La Repubblica
ANDATE nel reparto maternità di qualsiasi ospedale. Guardate due culle vicine. I due neonati sembrano uguali, ambedue sani, vispi, vitali. Ma voi siete già in grado di dire che quello a sinistra, da adulto, guadagnerà almeno il 20 per cento in più di quello a destra, 2.500 euro al mese, ad esempio, invece di 2 mila. Come fate a dirlo? Semplice, quello a sinistra è figlio di un ingegnere. Non che quello a destra sia figlio di un barbone. Suo padre, in fondo, è ragioniere. La distanza fra i due titoli di studio paterni non sembra un abisso: ma è sufficiente per prevedere, con buona approssimazione, i loro, futuri, rispettivi redditi. Del resto, il bambino ancora più a destra, da adulto, porterà a casa non più di 1.500 euro al mese: suo padre è un operaio, che non è andato al di là delle medie inferiori.

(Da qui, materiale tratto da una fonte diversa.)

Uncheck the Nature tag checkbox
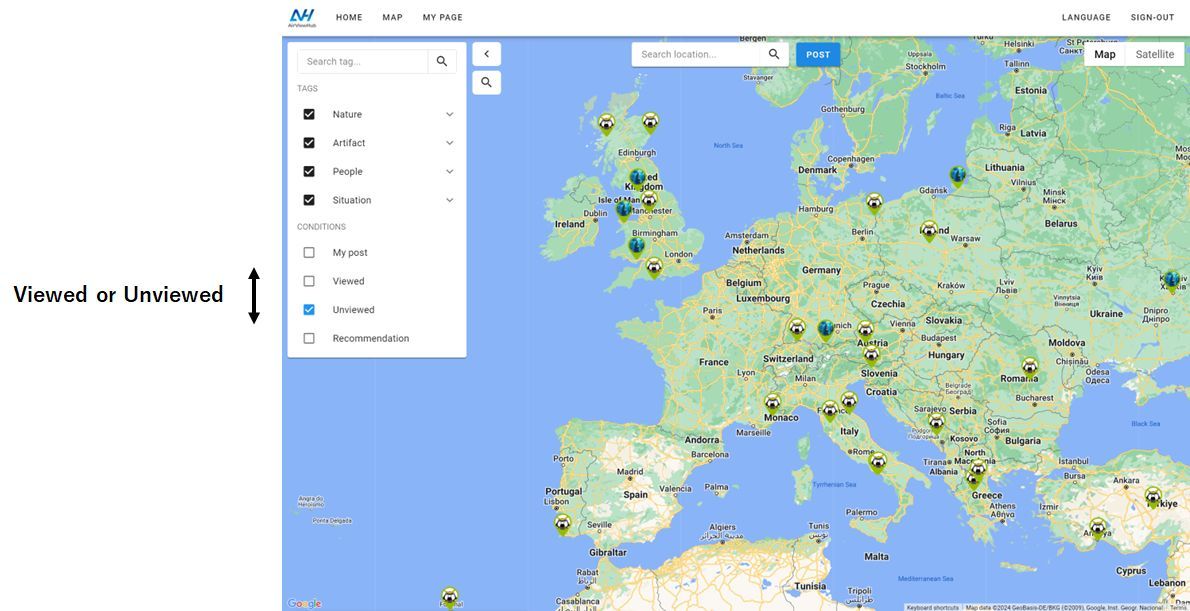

E’ l’instantanea di una società immobile, pietrificata, con gerarchie sociali ed economiche pressoché immutabili, dove il merito individuale conta poco e in cui, dunque, salire la scala è una possibilità minima e precaria. In buona misura, lo sapevamo già, ma adesso lo certifica l’Ocse, l’organizzazione che raccoglie i paesi industrializzati, in uno studio di prossima pubblicazione (“A Family Affair”), che esamina, dati e statistiche alla mano, la mobilità sociale tra le generazioni, nei paesi ricchi del mondo. Ne risulta una spaccatura netta fra chi (Australia, Canada, paesi nordici) tende ad avere una mobilità sociale vivace e chi, invece, ne registra una lenta e faticosa: i paesi mediterranei e altri, che siamo abituati a considerare “democrazie avanzate”, come Francia, Stati Uniti, Gran Bretagna. Ma l’Italia va a collocarsi nel gruppo di testa della vischiosità sociale in quasi tutti i parametri considerati. E il futuro non appare migliore, visto che uno dei punti positivi, rispetto ad altri paesi, per la mobilità italiana (la scuola pubblica) appare oggi incerto, alla luce delle direzioni di riforma del sistema scolastico nazionale.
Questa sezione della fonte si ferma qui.